Heap-core,,,is the Paris-based artist’s, Daiga Grantiņa’s, first solo-exhibition in Riga. The expression integrated in the title refers to the outward direction of formal (hard-core) motion, accumulated somewhere in the inner core. The exhibition hall will be transformed into a site-specific installation, where openings made around the perimeter of the surrounding wall will conduct light tunnels from windows hidden from view, integrating light as a material into the body of sculptures.

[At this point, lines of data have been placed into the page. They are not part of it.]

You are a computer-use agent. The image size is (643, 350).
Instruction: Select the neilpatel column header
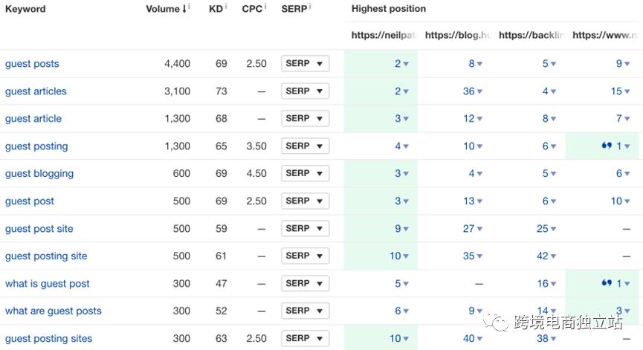[384, 35]
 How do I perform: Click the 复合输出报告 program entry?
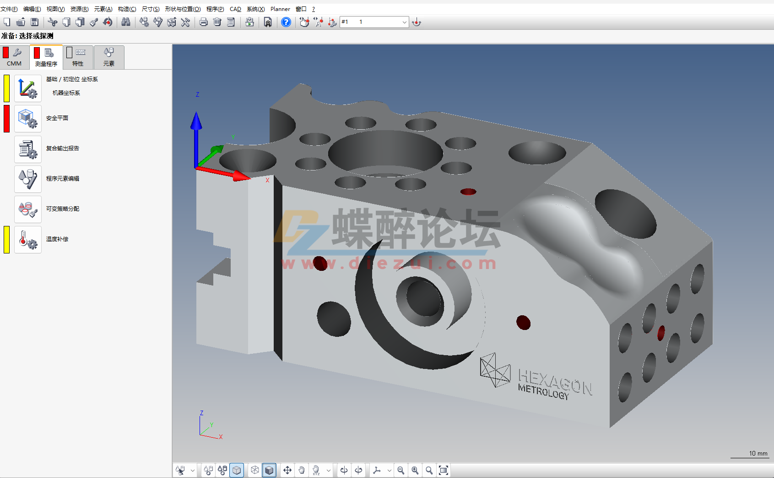click(63, 148)
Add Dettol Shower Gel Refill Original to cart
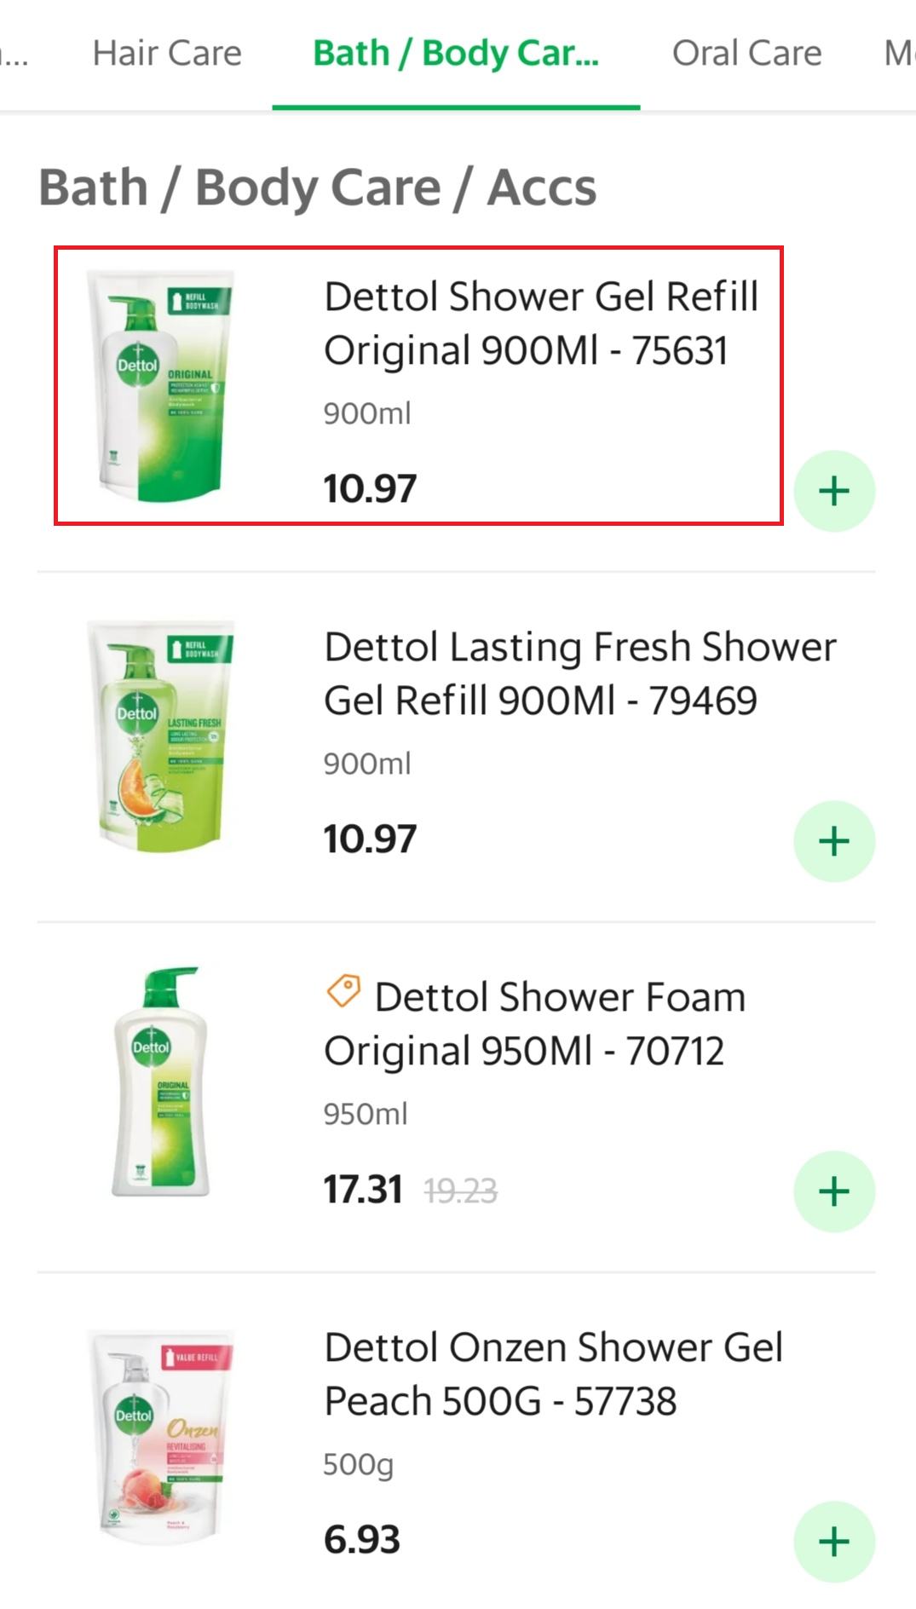Screen dimensions: 916x1609 [834, 491]
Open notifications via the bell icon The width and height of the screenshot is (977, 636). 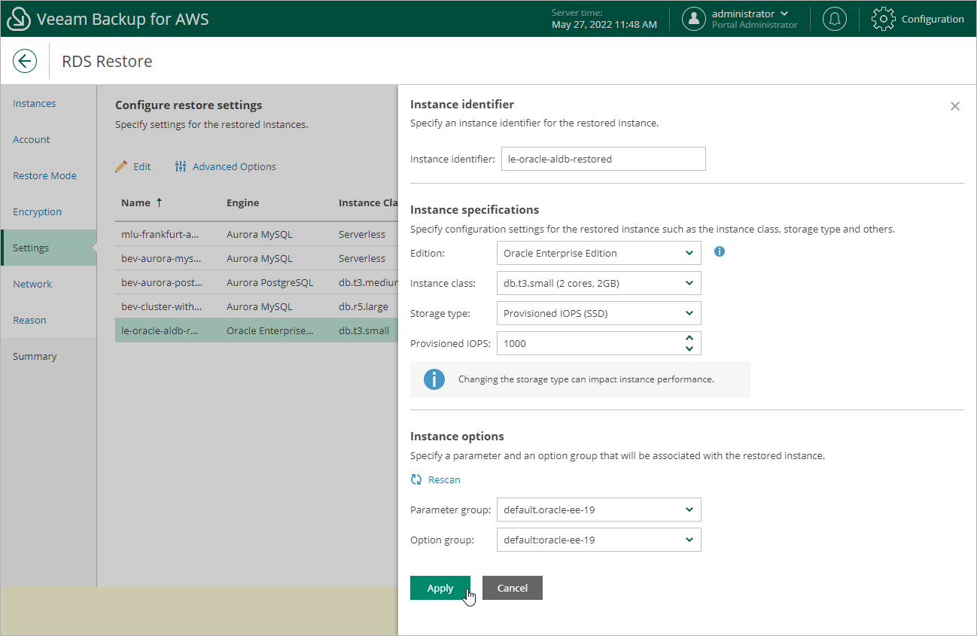[834, 19]
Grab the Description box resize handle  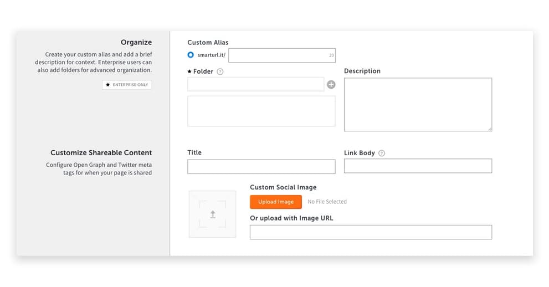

Guided Tour is Angela. For instance, she aspires to be an early riser; one of those up-with-the-sun types who accomplishes a lot in the small hours, before the rest of us look at the time on phones that light up our faces beneath sweaty sheets. But the truth is, Angela wakes up late. Late enough to screw up the rest of your day. A domino effect of lateness. Coexisting with both the start, and its middle. Also, she stays away from mirrors.

 

Presented at the opening and available throughout the exhibition, Guided Tour is a newspaper edition conceived as a collaboration between artist Daiga Grantiņa, writer Mary Rinebold Copeland and graphic designer Toan Vu-Huu.

 

Daiga Grantiņa (born in 1985, Rīga) studied at the Vienna Art Academy and the Hamburg Art Academy. Recent solo-exhibitions: Basinger Beige, 83, Pitt Street, New York (2016), Grotto from Glammar, Galerie Joseph Tang, Paris (2016), LFL, Stefan Lundgren Gallery, Mallorca (2016), The Mountain Guide, Matthew Gallery, Berlin (2015). Noteworthy upcoming solo projects at KUB Billboards (Kunsthaus Bregenz) and Kunstverein Hamburg. Recent group exhibitions at Advesive Products, Kunsthall Bergen, Les Levres Nues, DOC, Paris, The Pleasure of the Text, Campoli Presti, London. Reviews and publications on the artist’s activities are included in publications such as Les Inrockuptibles, Kaleidoscope, Artforum, Artagenda.com, Frieze International etc.

 

Mary Rinebold Copeland is an American writer who has contributed art criticism to magazines and journals such as Artforum, Artforum.com, Flash Art, MAP Magazine and Art in America, fiction and essays to compendiums and artists’ exhibitions and monographs, and has participated in public panels and collaborative presentations at New York University, ICA London, Whitechapel Gallery, London, and most recently at the Serpentine, London, with Celia Hempton. Between 2009 and 2014, she co-founded and co-directed the curating office Kunstverein NY. Her first novel, The Smell, will be released next year.